Seminars

A mathematical model for a (nonlinear) Darcy process

Author:Vince Ervin    Publicsh date:2016-05-19    Clicks:
报告人1:Vince Ervin(Clemson University) 时间:5月19日(周四)下午2:00 ~3:00 地点:数学中心813 题目:A mathematical model for a (nonlinear) Darcy process 摘要:In this presentation we will conside ......

报告人1:Vince Ervin(Clemson University)

时间:5月19日(周四)下午2:00 ~3:00

地点:数学中心813

题目:A mathematical model for a (nonlinear) Darcy process

摘要:In this presentation we will consider a filtration process governed by the Darcy fluid flow equations, coupled with an equation for the changing porosity (permeability) of the medium. Of particular interest is to determine a ``reasonable'' mathematical model which permits a solution for the fluid velocity and pressure in the H_{div} and L^{2} spaces, respectively.
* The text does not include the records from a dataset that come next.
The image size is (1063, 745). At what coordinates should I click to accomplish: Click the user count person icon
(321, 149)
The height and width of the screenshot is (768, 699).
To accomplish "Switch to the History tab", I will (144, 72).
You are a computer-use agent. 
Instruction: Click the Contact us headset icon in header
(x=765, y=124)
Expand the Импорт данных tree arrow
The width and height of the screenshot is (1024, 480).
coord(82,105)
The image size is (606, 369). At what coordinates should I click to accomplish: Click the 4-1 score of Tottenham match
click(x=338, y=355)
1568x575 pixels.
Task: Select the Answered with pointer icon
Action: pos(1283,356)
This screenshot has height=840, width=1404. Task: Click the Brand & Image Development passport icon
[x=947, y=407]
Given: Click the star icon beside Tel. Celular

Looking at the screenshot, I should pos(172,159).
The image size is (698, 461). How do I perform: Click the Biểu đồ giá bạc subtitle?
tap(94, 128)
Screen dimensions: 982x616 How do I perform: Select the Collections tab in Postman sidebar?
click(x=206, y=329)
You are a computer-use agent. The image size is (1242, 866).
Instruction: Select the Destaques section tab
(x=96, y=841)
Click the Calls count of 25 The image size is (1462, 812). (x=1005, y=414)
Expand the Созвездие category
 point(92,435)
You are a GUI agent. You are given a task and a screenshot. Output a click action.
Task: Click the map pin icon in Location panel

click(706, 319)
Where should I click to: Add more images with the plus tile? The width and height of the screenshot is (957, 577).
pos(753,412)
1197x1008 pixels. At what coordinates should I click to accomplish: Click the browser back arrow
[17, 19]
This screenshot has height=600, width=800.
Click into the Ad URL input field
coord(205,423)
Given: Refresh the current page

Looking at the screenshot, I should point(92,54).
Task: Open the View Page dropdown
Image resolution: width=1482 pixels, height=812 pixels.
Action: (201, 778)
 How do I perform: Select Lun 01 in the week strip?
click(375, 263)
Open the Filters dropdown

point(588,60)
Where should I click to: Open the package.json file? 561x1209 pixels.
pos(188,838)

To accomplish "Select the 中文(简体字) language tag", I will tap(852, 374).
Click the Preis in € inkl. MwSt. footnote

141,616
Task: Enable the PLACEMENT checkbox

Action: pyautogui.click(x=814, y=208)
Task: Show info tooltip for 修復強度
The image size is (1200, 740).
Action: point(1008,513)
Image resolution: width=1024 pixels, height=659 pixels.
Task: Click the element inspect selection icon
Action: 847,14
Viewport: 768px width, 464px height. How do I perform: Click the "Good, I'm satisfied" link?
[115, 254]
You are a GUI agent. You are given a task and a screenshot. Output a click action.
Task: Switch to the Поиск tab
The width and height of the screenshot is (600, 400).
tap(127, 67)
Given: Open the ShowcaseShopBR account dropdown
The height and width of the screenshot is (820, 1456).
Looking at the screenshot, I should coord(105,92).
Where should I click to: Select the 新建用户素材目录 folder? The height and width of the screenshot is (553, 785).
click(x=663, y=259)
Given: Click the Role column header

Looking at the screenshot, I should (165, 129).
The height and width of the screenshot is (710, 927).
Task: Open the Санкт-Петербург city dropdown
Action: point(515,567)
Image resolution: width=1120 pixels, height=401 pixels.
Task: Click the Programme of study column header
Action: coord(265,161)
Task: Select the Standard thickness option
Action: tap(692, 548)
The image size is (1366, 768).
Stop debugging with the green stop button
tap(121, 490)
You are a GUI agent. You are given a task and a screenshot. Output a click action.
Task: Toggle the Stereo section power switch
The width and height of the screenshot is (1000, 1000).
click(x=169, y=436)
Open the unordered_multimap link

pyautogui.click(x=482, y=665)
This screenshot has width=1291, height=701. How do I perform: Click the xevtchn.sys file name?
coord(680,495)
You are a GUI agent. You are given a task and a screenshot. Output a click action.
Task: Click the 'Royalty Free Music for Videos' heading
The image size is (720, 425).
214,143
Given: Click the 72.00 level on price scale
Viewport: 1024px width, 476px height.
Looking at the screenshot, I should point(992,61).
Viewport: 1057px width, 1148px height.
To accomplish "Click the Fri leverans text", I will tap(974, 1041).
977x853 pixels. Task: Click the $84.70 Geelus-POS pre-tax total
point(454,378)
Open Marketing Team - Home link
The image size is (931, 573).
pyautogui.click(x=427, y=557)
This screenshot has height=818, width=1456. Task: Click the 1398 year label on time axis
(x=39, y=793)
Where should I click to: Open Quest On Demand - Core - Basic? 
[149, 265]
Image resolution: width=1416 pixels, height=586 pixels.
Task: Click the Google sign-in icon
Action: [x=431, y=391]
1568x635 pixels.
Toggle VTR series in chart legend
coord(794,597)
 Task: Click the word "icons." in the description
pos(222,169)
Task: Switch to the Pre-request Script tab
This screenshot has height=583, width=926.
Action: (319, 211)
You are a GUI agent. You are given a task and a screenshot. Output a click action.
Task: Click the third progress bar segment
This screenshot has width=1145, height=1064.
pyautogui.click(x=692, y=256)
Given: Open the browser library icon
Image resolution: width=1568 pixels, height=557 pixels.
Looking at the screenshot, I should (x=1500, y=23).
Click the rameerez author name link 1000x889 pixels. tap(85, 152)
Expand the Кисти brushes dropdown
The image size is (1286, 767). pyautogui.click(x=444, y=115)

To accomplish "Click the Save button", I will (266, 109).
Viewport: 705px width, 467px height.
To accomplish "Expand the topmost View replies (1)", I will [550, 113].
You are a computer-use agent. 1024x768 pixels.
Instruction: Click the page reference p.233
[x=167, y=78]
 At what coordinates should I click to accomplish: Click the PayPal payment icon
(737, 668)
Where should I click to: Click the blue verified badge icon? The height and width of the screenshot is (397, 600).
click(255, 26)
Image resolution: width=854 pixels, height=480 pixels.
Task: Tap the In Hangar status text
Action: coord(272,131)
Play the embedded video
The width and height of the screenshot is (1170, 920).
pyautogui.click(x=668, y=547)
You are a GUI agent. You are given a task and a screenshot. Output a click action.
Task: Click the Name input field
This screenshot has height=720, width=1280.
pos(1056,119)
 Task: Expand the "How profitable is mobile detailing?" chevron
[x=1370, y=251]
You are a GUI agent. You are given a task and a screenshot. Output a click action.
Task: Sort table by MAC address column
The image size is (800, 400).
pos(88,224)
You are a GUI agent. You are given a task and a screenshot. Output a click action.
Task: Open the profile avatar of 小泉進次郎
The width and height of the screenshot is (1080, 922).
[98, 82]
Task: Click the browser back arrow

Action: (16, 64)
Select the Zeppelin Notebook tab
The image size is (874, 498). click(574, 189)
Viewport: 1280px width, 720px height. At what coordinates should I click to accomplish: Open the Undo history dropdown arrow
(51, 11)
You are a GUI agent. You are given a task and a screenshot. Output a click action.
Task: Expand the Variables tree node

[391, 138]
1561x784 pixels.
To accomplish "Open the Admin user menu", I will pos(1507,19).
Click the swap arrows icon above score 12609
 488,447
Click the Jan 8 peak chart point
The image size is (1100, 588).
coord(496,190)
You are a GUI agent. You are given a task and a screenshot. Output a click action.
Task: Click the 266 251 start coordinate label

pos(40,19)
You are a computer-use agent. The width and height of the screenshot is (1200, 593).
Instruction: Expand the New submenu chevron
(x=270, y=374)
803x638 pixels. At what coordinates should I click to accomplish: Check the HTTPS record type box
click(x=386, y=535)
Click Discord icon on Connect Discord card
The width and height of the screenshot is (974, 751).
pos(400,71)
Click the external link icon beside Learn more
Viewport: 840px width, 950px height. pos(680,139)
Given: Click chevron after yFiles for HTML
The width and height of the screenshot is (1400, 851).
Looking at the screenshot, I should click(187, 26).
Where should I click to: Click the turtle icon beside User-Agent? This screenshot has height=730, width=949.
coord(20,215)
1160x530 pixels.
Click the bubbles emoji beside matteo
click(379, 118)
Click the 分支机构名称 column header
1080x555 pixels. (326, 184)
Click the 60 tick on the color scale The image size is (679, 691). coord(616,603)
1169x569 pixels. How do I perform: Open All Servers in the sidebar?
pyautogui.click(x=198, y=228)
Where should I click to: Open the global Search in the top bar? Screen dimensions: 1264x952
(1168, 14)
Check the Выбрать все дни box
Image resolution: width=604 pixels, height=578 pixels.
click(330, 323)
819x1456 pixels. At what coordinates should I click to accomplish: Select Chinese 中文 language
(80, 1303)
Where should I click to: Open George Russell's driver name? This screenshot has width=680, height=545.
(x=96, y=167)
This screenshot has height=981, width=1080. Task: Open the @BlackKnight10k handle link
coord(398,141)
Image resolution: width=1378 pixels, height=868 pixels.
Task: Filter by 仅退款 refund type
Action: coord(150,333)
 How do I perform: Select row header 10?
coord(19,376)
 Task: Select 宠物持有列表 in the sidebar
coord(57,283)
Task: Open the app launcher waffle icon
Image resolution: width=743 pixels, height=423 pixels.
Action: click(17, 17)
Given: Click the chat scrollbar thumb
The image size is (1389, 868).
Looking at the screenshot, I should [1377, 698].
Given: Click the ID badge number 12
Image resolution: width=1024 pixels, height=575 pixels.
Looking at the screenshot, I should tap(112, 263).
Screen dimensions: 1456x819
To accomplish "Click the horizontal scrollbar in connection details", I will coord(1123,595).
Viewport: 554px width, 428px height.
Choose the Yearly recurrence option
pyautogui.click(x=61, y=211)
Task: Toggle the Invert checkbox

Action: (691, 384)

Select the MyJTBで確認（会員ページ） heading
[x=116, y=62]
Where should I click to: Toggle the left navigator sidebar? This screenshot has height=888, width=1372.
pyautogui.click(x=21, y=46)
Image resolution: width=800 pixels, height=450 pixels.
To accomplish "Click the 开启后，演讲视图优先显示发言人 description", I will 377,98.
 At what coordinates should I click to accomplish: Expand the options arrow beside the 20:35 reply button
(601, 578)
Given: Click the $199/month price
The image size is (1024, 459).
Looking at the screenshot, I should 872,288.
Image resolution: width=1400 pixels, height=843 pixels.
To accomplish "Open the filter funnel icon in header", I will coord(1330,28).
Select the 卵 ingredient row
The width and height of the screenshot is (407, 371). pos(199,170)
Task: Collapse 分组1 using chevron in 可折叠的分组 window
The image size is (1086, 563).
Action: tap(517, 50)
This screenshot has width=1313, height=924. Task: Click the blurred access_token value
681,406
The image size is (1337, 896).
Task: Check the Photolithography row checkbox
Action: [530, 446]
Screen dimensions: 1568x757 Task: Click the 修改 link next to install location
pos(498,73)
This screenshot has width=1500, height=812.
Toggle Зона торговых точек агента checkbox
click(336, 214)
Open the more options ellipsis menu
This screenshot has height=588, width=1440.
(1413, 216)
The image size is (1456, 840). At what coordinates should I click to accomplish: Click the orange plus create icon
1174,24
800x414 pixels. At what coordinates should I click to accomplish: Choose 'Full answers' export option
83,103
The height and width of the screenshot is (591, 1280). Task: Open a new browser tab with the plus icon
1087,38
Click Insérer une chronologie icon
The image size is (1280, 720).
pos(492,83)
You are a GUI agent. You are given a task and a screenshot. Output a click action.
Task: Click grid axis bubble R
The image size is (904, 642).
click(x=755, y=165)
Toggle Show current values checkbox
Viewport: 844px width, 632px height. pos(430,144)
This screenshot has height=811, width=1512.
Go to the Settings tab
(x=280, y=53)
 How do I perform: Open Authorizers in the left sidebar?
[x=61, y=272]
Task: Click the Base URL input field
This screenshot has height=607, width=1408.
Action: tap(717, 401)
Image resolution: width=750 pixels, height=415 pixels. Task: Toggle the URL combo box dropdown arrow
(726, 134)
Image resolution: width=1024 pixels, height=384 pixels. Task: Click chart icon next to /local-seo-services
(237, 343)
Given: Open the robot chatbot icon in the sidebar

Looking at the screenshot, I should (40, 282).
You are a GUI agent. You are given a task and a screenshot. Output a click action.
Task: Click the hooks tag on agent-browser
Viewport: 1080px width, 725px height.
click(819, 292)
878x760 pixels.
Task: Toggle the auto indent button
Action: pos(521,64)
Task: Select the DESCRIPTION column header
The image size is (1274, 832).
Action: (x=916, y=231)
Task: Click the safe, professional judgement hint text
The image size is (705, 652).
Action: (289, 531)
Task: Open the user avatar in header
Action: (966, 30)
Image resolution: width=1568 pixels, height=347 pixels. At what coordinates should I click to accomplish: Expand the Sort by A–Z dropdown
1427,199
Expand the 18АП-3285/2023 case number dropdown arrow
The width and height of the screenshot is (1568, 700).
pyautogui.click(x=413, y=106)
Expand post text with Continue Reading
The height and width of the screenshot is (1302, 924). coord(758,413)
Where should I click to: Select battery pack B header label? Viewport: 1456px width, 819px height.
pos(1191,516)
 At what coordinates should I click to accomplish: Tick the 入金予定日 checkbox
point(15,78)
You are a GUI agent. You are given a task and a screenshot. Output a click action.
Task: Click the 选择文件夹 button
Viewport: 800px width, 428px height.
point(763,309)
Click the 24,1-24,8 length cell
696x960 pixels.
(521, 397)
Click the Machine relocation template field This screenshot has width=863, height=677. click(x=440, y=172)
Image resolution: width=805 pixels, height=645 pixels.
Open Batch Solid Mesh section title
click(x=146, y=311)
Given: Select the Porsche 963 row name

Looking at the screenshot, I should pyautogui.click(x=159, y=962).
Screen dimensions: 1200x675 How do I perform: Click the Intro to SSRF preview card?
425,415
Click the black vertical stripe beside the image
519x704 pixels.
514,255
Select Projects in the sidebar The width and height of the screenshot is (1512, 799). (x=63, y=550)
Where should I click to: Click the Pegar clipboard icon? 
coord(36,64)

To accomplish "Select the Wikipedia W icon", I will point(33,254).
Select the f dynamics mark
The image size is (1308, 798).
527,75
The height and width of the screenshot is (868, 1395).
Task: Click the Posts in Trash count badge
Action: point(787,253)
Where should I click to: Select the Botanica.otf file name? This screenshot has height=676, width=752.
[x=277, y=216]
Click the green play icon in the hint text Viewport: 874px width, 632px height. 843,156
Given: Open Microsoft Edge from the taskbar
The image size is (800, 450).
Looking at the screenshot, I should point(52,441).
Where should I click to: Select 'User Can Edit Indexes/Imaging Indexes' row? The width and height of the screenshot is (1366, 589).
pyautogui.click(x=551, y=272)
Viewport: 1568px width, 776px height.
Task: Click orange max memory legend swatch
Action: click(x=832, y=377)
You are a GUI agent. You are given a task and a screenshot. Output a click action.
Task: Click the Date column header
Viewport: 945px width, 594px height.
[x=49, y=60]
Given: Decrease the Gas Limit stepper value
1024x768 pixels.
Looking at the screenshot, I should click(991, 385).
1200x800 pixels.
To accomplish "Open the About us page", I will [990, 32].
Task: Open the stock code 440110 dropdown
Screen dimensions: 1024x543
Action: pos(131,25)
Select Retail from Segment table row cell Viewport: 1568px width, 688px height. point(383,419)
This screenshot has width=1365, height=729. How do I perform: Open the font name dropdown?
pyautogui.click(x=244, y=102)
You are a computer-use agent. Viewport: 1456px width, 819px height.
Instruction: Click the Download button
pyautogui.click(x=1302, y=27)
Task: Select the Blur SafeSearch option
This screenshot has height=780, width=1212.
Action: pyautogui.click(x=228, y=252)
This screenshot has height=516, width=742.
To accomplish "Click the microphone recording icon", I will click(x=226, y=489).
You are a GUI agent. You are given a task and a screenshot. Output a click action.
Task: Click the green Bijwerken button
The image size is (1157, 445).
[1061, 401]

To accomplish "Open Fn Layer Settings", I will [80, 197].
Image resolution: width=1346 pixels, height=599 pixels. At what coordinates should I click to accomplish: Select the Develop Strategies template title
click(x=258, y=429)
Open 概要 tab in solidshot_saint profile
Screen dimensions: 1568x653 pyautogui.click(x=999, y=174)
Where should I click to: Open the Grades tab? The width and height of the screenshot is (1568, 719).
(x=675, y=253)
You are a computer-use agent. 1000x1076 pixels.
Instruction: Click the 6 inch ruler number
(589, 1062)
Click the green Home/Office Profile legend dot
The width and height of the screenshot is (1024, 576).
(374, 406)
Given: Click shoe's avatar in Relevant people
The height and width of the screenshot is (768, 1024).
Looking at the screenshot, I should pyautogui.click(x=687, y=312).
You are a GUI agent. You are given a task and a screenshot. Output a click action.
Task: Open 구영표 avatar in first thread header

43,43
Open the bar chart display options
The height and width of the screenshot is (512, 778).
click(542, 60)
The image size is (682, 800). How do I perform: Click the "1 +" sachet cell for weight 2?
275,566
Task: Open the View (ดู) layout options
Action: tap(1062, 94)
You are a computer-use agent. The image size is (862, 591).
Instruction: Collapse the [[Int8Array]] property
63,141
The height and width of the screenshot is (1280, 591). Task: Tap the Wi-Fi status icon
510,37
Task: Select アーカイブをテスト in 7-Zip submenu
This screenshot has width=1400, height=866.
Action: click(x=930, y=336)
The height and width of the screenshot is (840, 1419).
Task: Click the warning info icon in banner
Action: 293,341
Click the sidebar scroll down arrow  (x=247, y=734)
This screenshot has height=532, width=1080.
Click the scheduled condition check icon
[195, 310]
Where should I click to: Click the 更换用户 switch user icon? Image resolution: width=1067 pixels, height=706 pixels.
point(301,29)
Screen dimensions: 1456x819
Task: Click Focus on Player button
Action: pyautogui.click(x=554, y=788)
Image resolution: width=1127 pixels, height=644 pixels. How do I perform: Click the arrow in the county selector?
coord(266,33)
报告人2:Li Xiaofan(Illinois Institute of Technology)

时间:5月19日(周四)下午3:10 ~ 4:10

地点:数学中心813

题目:Numerical schemes for integro-differential equations related to alpha-stable processes

摘要:The mean first exit time, escape probability and transitional probability density are utilized to quantify dynamical behaviors of stochastic differential equations with non-Gaussian, $\alpha$-stable type L\'evy motions. Taking advantage of the Toeplitz matrix structure of the time-space discretization, a fast and accurate numerical algorithm is proposed to simulate the nonlocal Fokker-Planck equations on either a bounded or infinite domain. Under a specified condition, the scheme is shown to satisfy a discrete maximum principle and to be convergent. The numerical results for two prototypical stochastic systems, the Ornstein-Uhlenbeck system and the double-well system are shown.